* [WHAT IS EXPECTED] Beginning at the line containing "Given: Collapse the js_src folder" in the material below and ending at the line containing "The height and width of the screenshot is (819, 1456).", return each line exactly and add nothing.

* [SOURCE INFORMATION]
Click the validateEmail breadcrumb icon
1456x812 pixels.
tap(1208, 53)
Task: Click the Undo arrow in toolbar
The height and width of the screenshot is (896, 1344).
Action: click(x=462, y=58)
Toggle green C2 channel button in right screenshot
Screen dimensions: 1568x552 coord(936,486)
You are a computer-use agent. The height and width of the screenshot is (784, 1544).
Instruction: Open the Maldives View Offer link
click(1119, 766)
---
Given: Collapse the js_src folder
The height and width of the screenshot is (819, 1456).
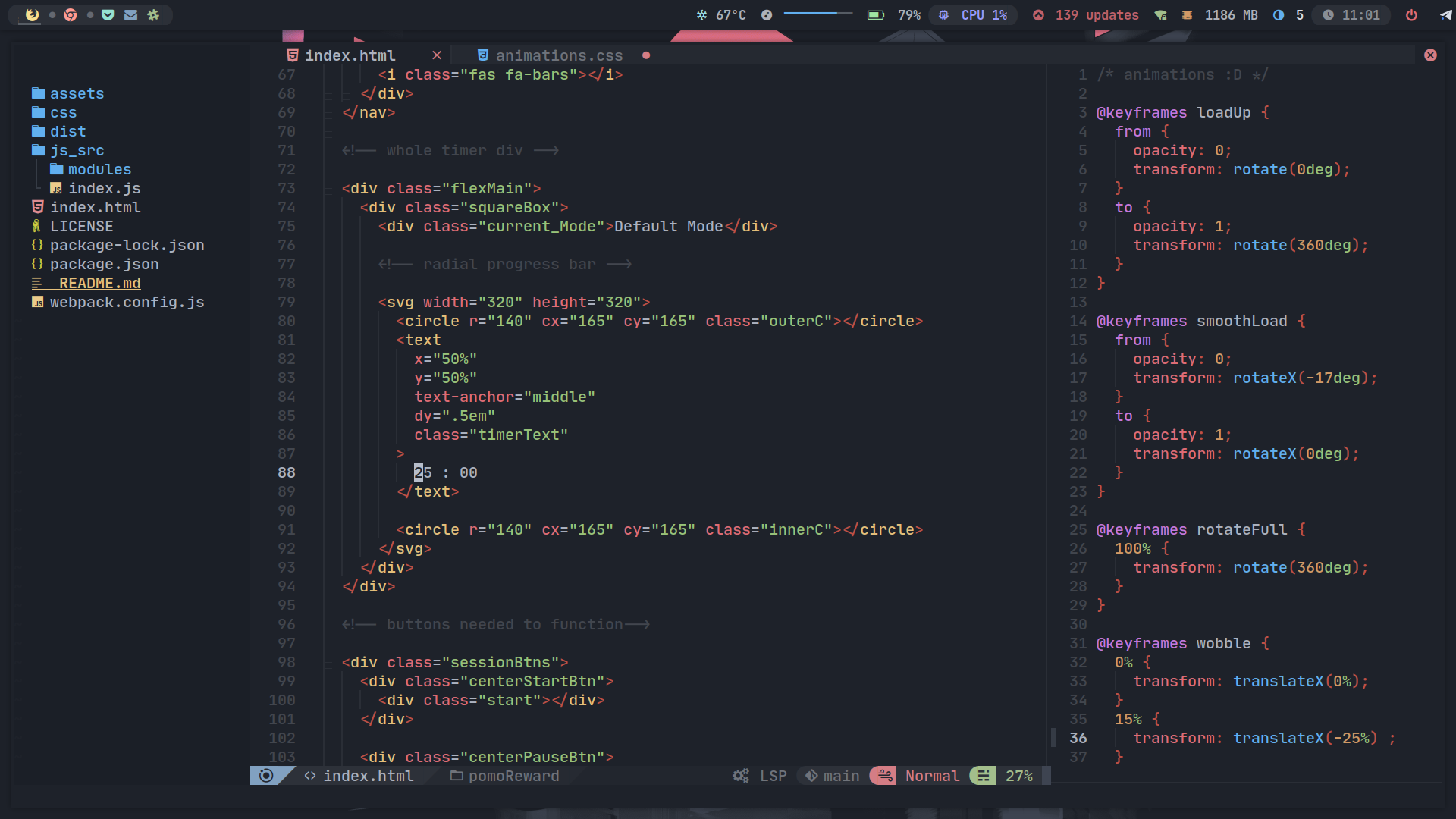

* [SOLVED EXERCISE]
Given: Collapse the js_src folder
The height and width of the screenshot is (819, 1456).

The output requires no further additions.